Make an exact copy of the records below. Include every line.
▬▬▬▬▬▬
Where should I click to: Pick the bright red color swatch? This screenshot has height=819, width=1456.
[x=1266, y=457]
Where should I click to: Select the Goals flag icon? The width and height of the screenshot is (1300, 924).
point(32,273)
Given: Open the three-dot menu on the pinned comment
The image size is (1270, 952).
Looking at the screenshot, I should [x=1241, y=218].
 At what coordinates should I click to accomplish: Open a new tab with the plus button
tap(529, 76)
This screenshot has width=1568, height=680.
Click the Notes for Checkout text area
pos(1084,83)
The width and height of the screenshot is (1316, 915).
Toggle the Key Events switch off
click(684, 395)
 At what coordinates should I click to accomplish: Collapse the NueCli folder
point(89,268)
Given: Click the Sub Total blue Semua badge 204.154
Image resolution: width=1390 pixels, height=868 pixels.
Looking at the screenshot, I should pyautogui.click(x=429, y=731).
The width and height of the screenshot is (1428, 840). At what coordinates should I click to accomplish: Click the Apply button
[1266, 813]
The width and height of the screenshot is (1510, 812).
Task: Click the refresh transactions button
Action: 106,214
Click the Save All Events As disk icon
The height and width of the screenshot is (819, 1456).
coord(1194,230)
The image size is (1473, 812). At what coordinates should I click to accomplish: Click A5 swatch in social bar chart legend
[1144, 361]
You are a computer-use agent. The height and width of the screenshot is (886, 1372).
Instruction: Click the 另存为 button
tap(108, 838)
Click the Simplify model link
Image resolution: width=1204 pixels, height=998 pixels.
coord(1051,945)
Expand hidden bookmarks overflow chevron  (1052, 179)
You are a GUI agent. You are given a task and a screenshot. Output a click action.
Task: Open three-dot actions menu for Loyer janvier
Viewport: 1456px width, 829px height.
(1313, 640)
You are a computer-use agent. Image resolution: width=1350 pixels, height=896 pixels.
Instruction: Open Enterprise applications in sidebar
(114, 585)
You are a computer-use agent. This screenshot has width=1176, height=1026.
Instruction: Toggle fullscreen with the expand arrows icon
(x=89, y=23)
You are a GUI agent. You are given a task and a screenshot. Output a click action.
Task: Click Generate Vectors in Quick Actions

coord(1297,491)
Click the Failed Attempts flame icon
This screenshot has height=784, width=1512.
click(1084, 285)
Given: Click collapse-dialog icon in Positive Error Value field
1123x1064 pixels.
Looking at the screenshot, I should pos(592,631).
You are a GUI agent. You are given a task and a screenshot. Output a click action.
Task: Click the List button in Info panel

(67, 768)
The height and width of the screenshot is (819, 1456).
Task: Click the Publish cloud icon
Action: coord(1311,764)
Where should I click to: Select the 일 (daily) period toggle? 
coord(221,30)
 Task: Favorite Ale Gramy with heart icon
▬▬▬▬▬▬
THE COMPLETED TASK:
Where should I click to: Pick the bright red color swatch? This screenshot has height=819, width=1456.
[x=1266, y=457]
Where should I click to: Select the Goals flag icon? The width and height of the screenshot is (1300, 924).
point(32,273)
Given: Open the three-dot menu on the pinned comment
The image size is (1270, 952).
Looking at the screenshot, I should [x=1241, y=218].
 At what coordinates should I click to accomplish: Open a new tab with the plus button
tap(529, 76)
This screenshot has width=1568, height=680.
Click the Notes for Checkout text area
pos(1084,83)
The width and height of the screenshot is (1316, 915).
Toggle the Key Events switch off
click(684, 395)
 At what coordinates should I click to accomplish: Collapse the NueCli folder
point(89,268)
Given: Click the Sub Total blue Semua badge 204.154
Image resolution: width=1390 pixels, height=868 pixels.
Looking at the screenshot, I should pyautogui.click(x=429, y=731).
The width and height of the screenshot is (1428, 840). At what coordinates should I click to accomplish: Click the Apply button
[1266, 813]
The width and height of the screenshot is (1510, 812).
Task: Click the refresh transactions button
Action: 106,214
Click the Save All Events As disk icon
The height and width of the screenshot is (819, 1456).
coord(1194,230)
The image size is (1473, 812). At what coordinates should I click to accomplish: Click A5 swatch in social bar chart legend
[1144, 361]
You are a computer-use agent. The height and width of the screenshot is (886, 1372).
Instruction: Click the 另存为 button
tap(108, 838)
Click the Simplify model link
Image resolution: width=1204 pixels, height=998 pixels.
coord(1051,945)
Expand hidden bookmarks overflow chevron  (1052, 179)
You are a GUI agent. You are given a task and a screenshot. Output a click action.
Task: Open three-dot actions menu for Loyer janvier
Viewport: 1456px width, 829px height.
(1313, 640)
You are a computer-use agent. Image resolution: width=1350 pixels, height=896 pixels.
Instruction: Open Enterprise applications in sidebar
(114, 585)
You are a computer-use agent. This screenshot has width=1176, height=1026.
Instruction: Toggle fullscreen with the expand arrows icon
(x=89, y=23)
You are a GUI agent. You are given a task and a screenshot. Output a click action.
Task: Click Generate Vectors in Quick Actions

coord(1297,491)
Click the Failed Attempts flame icon
This screenshot has height=784, width=1512.
click(1084, 285)
Given: Click collapse-dialog icon in Positive Error Value field
1123x1064 pixels.
Looking at the screenshot, I should pos(592,631).
You are a GUI agent. You are given a task and a screenshot. Output a click action.
Task: Click the List button in Info panel

(67, 768)
The height and width of the screenshot is (819, 1456).
Task: Click the Publish cloud icon
Action: coord(1311,764)
Where should I click to: Select the 일 (daily) period toggle? 
coord(221,30)
 Task: Favorite Ale Gramy with heart icon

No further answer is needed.